Note $\frac{1}{p}=\sum_{i=1}^{n}\frac{1}{p_{i}}$
Show:
i) $f_{1}\times...\times f_{n}=f \in L^{p}$
ii) $||f||_{p} \leq \prod_{i}^{n}||f_{i}||_{p_{i}}$
My ideas:
ii) In class we have proven the Hölder inequality for two functions, i.e. $||fg||_{r}\leq||f||_{p}||g||_{q}$, whereby $\frac{1}{r}=\frac{1}{p}+\frac{1}{q}$. I think that the extension of this would be to merely use induction to show that Hölder is valid for any $n \in \mathbb N$, but this seems too easy.
i) I am stuck on $f_{1}\times...\times f_{n}\in L^p$.
$(\int_{\mathbb R}|f|^p)^\frac{1}{p}=(\int_{\mathbb R}|\prod_{i=1}^{n}f_{i}|^p)^{\sum_{i=1}^{n}\frac{1}{p_{i}}}=\prod_{j=1}^{n}(\int_{\mathbb R}\prod_{i=1}^{n}|f_{i}|^p)^{\frac{1}{p_{j}}}$
and from $\frac{1}{p}=\sum_{i=1}^{n}\frac{1}{p_{i}}$, we glean that $p \leq p_{i}$ , $i=1,...,n$
Therefore, can I say $\prod_{j=1}^{n}(\int_{\mathbb R}\prod_{i=1}^{n}|f_{i}|^p)^{\frac{1}{p_{j}}}\leq \prod_{j=1}^{n}(\int_{\mathbb R}\prod_{i=1}^{n}|f_{i}|^{p_{i}})^{\frac{1}{p_{j}}}$ and that is $< \infty$
Therefore $f \in L^{p}$. I am not sure on this proof.

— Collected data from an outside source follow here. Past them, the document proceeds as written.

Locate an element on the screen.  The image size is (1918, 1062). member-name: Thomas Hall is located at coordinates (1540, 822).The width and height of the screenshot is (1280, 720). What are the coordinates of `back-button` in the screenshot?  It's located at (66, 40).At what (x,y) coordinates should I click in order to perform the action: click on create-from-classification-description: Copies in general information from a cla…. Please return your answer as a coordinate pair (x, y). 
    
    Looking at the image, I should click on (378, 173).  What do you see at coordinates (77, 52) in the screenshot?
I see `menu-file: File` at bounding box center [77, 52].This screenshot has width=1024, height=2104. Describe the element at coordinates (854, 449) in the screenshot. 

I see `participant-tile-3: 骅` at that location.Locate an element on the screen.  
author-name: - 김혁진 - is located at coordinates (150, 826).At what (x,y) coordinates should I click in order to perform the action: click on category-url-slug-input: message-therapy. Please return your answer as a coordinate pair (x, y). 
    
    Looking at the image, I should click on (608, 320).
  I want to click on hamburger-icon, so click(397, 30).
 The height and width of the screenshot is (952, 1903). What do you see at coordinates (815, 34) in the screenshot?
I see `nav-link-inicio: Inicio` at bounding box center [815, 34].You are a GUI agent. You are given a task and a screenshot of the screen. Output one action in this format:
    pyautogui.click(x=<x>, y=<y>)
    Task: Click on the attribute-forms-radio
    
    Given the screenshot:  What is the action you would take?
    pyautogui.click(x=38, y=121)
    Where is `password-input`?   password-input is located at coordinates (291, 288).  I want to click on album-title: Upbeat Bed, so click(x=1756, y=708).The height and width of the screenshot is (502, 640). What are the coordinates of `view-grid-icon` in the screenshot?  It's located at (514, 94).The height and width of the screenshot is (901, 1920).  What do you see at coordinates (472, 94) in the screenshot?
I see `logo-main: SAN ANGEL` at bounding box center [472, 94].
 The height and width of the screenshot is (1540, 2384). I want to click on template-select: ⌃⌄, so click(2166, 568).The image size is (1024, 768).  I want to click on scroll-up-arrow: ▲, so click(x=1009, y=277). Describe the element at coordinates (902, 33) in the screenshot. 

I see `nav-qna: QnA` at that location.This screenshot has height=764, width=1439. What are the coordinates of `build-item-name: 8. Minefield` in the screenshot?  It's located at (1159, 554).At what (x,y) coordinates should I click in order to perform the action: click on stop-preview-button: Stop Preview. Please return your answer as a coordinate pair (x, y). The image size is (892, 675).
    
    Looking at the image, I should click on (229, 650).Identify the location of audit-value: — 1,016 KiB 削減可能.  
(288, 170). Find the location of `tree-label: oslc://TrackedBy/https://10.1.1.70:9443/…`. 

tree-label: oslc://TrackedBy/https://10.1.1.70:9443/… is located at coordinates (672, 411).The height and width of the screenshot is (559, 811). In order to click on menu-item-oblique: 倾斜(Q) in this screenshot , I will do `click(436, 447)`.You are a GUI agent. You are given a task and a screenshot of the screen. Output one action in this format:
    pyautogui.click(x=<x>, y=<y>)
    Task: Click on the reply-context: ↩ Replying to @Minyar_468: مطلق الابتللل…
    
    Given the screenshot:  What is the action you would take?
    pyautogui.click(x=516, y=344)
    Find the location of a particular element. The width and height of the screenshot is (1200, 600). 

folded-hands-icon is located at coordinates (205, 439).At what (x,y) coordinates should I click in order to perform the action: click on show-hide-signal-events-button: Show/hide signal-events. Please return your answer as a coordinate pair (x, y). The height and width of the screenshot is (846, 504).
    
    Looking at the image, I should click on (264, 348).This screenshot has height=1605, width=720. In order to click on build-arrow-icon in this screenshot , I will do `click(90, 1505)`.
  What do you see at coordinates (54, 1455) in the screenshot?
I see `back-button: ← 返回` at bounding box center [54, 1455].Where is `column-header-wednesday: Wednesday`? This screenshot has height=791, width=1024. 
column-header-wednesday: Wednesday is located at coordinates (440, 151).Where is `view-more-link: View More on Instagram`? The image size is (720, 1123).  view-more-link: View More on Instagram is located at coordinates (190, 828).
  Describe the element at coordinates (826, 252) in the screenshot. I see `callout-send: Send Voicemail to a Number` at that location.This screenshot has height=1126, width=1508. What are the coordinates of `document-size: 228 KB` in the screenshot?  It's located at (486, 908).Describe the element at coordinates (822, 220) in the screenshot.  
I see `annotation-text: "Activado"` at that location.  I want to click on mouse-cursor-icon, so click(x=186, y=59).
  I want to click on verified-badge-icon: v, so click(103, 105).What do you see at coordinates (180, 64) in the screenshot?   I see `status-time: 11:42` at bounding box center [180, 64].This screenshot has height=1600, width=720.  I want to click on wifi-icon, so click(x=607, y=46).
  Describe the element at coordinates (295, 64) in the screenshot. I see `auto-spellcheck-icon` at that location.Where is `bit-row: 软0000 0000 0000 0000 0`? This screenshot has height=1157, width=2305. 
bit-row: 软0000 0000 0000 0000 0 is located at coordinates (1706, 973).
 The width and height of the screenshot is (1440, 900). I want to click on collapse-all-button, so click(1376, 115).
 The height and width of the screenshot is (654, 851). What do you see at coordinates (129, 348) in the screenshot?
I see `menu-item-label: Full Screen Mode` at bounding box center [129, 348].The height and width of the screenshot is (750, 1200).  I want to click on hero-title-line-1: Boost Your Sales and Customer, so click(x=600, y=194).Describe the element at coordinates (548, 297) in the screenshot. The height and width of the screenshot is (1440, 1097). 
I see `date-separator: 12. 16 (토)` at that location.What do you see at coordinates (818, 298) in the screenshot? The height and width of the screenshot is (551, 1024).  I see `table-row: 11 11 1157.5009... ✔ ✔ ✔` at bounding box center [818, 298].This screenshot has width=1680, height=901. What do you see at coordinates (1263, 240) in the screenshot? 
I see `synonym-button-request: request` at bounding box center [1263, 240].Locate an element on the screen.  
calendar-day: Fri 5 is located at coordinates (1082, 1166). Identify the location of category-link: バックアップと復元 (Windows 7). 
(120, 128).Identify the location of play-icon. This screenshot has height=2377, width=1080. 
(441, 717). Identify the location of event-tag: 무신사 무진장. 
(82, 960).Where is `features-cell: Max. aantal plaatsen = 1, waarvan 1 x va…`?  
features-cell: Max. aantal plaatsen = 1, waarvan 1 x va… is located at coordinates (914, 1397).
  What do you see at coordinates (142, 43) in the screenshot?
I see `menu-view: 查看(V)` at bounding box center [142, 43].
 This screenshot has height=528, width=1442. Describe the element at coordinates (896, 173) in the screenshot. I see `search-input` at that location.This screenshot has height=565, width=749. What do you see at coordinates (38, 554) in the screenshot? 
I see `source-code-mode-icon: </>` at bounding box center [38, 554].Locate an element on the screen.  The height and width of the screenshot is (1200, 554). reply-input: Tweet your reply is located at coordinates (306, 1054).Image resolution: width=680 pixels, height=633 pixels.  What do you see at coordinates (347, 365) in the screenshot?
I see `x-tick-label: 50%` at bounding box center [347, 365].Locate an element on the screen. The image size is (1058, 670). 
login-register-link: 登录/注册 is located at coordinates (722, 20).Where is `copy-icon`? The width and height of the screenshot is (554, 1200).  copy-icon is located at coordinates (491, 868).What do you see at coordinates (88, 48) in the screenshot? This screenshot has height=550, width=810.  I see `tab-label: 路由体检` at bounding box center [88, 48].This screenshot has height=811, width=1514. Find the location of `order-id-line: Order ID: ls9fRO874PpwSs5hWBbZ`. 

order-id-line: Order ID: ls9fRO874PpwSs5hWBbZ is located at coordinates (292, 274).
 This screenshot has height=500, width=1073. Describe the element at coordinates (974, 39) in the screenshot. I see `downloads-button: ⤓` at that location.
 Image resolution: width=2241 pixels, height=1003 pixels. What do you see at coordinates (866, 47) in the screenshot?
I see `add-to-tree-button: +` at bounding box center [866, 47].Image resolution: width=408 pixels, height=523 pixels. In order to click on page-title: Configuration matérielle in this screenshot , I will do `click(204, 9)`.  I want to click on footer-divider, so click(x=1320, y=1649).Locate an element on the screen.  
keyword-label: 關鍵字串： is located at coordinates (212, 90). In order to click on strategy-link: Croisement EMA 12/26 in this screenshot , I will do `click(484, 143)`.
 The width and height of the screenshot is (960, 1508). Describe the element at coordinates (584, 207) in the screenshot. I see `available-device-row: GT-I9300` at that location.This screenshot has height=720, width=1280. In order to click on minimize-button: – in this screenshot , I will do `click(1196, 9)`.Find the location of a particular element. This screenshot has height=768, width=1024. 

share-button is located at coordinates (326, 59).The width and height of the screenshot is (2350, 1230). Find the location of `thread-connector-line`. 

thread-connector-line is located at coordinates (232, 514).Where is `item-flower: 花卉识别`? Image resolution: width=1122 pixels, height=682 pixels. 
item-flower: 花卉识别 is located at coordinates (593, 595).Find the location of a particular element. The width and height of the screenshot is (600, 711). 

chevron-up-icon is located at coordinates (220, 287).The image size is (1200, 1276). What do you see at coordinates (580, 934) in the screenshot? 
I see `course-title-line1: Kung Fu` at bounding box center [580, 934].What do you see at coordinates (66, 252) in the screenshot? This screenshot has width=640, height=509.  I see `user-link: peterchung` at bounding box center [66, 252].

To show how trivial this is, let me switch the notation, something that people should have already done probably.
I use $q=p^{-1}\in[0,1]$ and $q_i=p_i^{-1}\in[0,1]$ and introduce $$ [\![f]\!]_q := \|f\|_{q^{-1}} = \|f\|_p. $$
Then Holder inequality says that $[\![f_1f_2]\!]_{q_1+q_2}\leq[\![f_1]\!]_{q_1}[\![f_2]\!]_{q_2}$ if $q_i\in[0,1]$ and $q_1+q_2\leq 1$.
Now, in our case, $q=q_1+\dots+q_n = (q_1+\dots+q_{n-1})+q_n$, so $$ [\![f_1\dotsm f_n]\!]_q \leq [\![f_1\dotsm f_{n-1}]\!]_{q_1+\dots+q_{n-1}}[\![f_n]\!]_{q_n} \leq \dots \leq [\![f_1]\!]_{q_1} \dotsm [\![f_n]\!]_{q_n} $$ by bringing outside one function at a time with Holder.
No more ugly $\frac1{\left(\frac1{p_1}+\dots+\frac1{p_{n-1}}\right)^{-1}}+\frac1{p_n}=1$ expressions for the World.